Inconsistency of direct and indirect results will be evaluated by node-splitting analysis for all comparison loops and indirect results were derived from direct and network results by the back-calculation method. Global and local statistical heterogeneity was assessed with generalized Cochran’s Q. If there are inconsistencies in our network, we will check the data and try to explain it by meta-regression or subgroup analysis and conduct sensitivity analysis to exclude studies.

Results of NMA

We will use the surface under the cumulative ranking curve (SUCRA) to rank the HF-MP types for each outcome, and use the league table to present the results of the network meta-analysis comparing the effects of all models. Forest plots with I2 (with test-based 95% confidence intervals) and heterogeneity variance (τ) display statistical heterogeneity.

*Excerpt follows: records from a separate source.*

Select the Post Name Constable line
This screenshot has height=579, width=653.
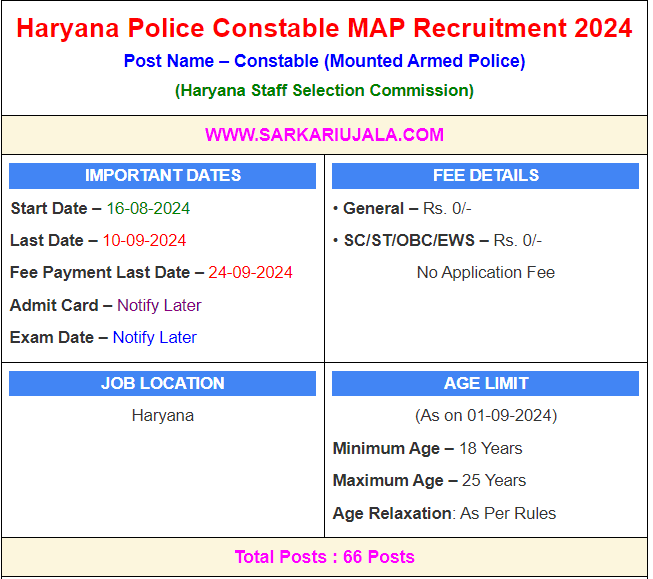tap(324, 61)
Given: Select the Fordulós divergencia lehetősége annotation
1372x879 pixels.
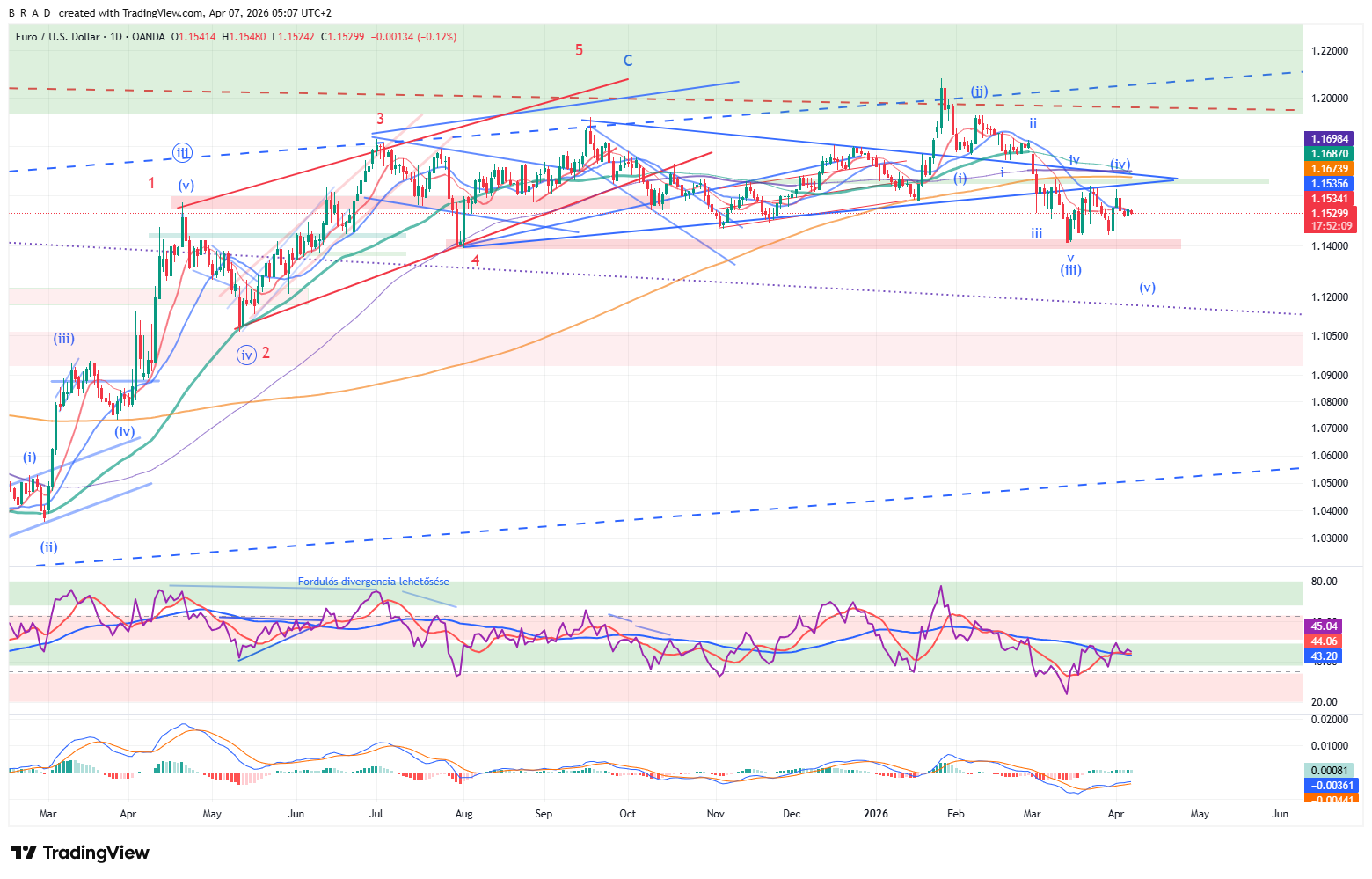Looking at the screenshot, I should pos(373,582).
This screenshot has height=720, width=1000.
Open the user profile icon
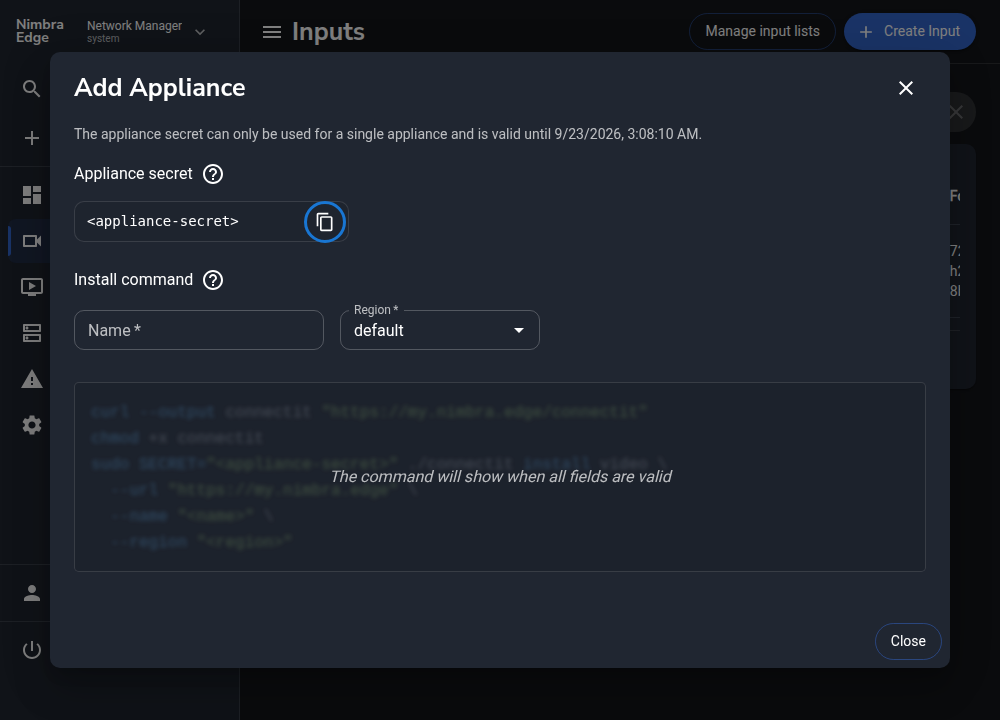(31, 593)
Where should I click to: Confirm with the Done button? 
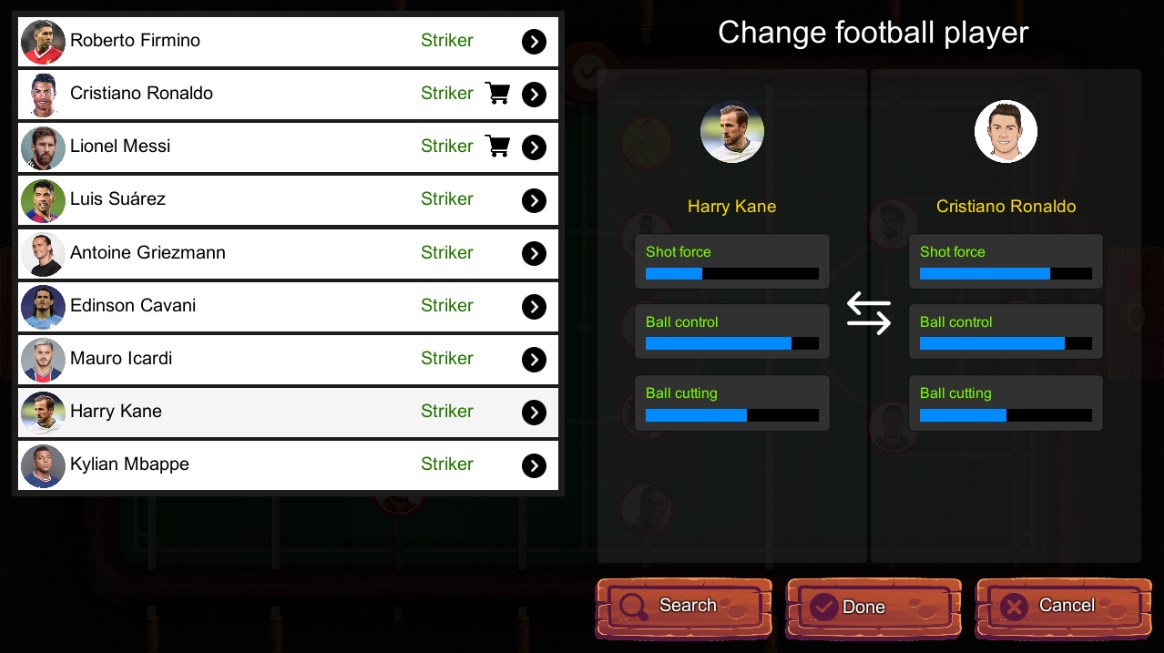click(874, 608)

Meta-regression and subgroup NMA

Furthermore, we will do three models of meta-regression on both outcomes involving all studies to assess the effects of important covariates (an additive main effect model that assumes that the effect of each component adds, a two-way interaction model, and a full interaction model for interventions). Covariates in meta-regression-based NMA that we may explore include age, length of intervention, the severity of HF at baseline (average NYHA scores), the delivery personnel (multidisciplinary or not), access to professional care (be able to call doctors or not), and enrollment of caregivers. Subgroup NMA will be conducted according to the meta-regression results.

Publication bias and confidence in evidence

Publication bias in the NMA will be investigated by visual inspection of comparison-adjusted funnel plots for asymmetry. And a web application of the GRADE approach will be performed to evaluate the confidence in cumulative evidence, which includes the risk of bias criteria, indirectness, imprecision, inconsistency, and publication bias.

Sensitivity analysis

A series of sensitivity analysis will be conducted to examine the effects, which refer to excluding trials with high or unknown risk of bias, excluding quasi-randomized or cluster randomized trials, excluding trials with a follow-up of less than 3 months or more than 2 years, excluding unpublished trials, using random effect models, combining the UC and EUC group, and using RR as effect size in different time periods.

Statistical details

The NMA will be conducted using Gemtc, an R package to conduct Bayesian NMA used to build complex statistical models using Markov chain Monte Carlo simulation.

Discussion

Characterized by the low quality of life, high medical costs, and premature death, HF has become a modern epidemic with a huge economic and human burden on the community [30, 31]. Although guidelines provide key components for self-management for HF, no HF-MP has been shown to be consistently superior to others [2, 32,33,34,35]. It remains unknown what level of investment in health resources is needed for an intervention to be effective. This study will incorporate the latest and most comprehensive RCT evidence to complete the largest review and meta-analysis in the field. In order to reduce clinical heterogeneity, we will conduct an overall classification based on the frequencies of encounters, the primary care provider, and the intensities of content in each study and evaluate the effectiveness of various intervention models. At the same time, combined with the taxonomy provided by the AHA disease management statement [18] and patient data (age, gender, LVEF, etc.), a regression analysis was performed on the intervention details to determine the applicable conditions of different intervention models. Of course, this study may be limited by sample size and methodology and still has high statistical heterogeneity. We may minimize this effect by performing a subgroup analysis and network-meta-regression.

The results of this study will provide the highest level of evidence to assist clinicians, healthcare professionals, and policymakers in developing HF-MPs based on the characteristics of patients with HF.